== DATASET RECORDS ==

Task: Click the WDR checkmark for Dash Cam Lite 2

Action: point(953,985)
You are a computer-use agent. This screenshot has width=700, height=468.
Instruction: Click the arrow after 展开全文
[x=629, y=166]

===

REQUIREMENTS: Retype each item above word for word, keeping every line and character unchanged.

CORRECT RESPONSE:
Task: Click the WDR checkmark for Dash Cam Lite 2

Action: point(953,985)
You are a computer-use agent. This screenshot has width=700, height=468.
Instruction: Click the arrow after 展开全文
[x=629, y=166]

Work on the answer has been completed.